[PASSAGE TO READ]
■ ■ ■ ■ ■ ■ ■

I love Blue Beetle. Every month, without fail, Jaime's adventures make me smile. His family and friends make me smile. He makes me smile. I even like that this latest issue was in Spanish. Well, there's some English, too. The sound-effects are, well, sound-effects, and the "Scarab-speak" is clearly alien. But the bulk of Blue Beetle #26 is definitely something I can't read.
So I open it up for the first time. Actually, my comic is opened the first time by the manager at my LCS, who is curious. I like it when that happens, since the majority of my comics-based conversation occurs online, and I don't even have much of that. So he opens the book, tries reading some of the dialog aloud. He's pretty clearly not fluent. His 'r's, which are difficult in Spanish, don't sound right, but hey. It's fun! I don't try reading aloud. The manager has had two years of high school Spanish to my one. (French was my language of choice in high school. Had four years. I'm not fluent in that, either, but it's easier to pronounce.)

■ ■ ■ ■ ■ ■ ■

[DATA EXTRACTS]
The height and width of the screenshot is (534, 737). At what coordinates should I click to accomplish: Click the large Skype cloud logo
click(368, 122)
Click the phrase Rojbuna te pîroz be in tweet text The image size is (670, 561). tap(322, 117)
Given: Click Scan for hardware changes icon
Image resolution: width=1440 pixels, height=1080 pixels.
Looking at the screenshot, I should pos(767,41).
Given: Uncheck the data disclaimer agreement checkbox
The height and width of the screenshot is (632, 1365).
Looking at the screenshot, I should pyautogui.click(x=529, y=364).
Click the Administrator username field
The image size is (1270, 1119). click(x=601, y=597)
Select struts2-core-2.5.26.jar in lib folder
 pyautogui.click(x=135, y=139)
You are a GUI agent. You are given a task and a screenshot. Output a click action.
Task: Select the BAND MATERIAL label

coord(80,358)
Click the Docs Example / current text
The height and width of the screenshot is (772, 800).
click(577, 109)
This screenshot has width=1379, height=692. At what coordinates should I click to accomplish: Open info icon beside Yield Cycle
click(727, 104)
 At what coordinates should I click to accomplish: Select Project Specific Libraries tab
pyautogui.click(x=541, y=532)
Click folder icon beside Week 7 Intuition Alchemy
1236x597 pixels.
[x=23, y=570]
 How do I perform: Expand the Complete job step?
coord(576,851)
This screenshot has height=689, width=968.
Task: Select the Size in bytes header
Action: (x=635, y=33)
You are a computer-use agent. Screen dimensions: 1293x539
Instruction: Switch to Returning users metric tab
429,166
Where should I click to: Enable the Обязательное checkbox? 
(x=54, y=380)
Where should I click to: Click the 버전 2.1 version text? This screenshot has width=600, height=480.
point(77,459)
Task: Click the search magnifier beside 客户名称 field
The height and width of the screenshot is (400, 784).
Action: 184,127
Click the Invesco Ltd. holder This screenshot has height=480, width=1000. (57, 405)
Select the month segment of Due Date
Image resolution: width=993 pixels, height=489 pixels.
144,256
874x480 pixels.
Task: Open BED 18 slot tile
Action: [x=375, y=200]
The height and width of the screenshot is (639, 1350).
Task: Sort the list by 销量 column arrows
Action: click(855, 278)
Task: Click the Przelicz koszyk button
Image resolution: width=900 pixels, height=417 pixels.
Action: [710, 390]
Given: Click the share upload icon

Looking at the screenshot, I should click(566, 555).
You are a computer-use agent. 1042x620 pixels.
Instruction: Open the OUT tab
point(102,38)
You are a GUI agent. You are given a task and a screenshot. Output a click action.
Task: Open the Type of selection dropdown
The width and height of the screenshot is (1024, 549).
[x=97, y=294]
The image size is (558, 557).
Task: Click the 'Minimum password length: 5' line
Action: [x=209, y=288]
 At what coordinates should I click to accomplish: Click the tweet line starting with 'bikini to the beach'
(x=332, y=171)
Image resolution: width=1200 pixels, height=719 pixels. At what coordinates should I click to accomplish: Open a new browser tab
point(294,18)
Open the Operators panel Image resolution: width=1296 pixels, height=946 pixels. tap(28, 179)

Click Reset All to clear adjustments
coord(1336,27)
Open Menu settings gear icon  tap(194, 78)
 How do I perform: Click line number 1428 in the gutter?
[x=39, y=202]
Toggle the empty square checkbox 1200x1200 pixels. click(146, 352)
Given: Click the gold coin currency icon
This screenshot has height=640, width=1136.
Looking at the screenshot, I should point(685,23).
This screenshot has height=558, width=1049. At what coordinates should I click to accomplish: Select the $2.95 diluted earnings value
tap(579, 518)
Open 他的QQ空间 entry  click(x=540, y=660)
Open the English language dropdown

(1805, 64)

■ ■ ■ ■ ■ ■ ■

[WORK ITEM]
Please answer from the Blue Beetle passage: how many years of high school Spanish has the store manager had? The entries are separate material and have no connection to the Blue Beetle passage.

[YOUR RESPONSE]
Two years.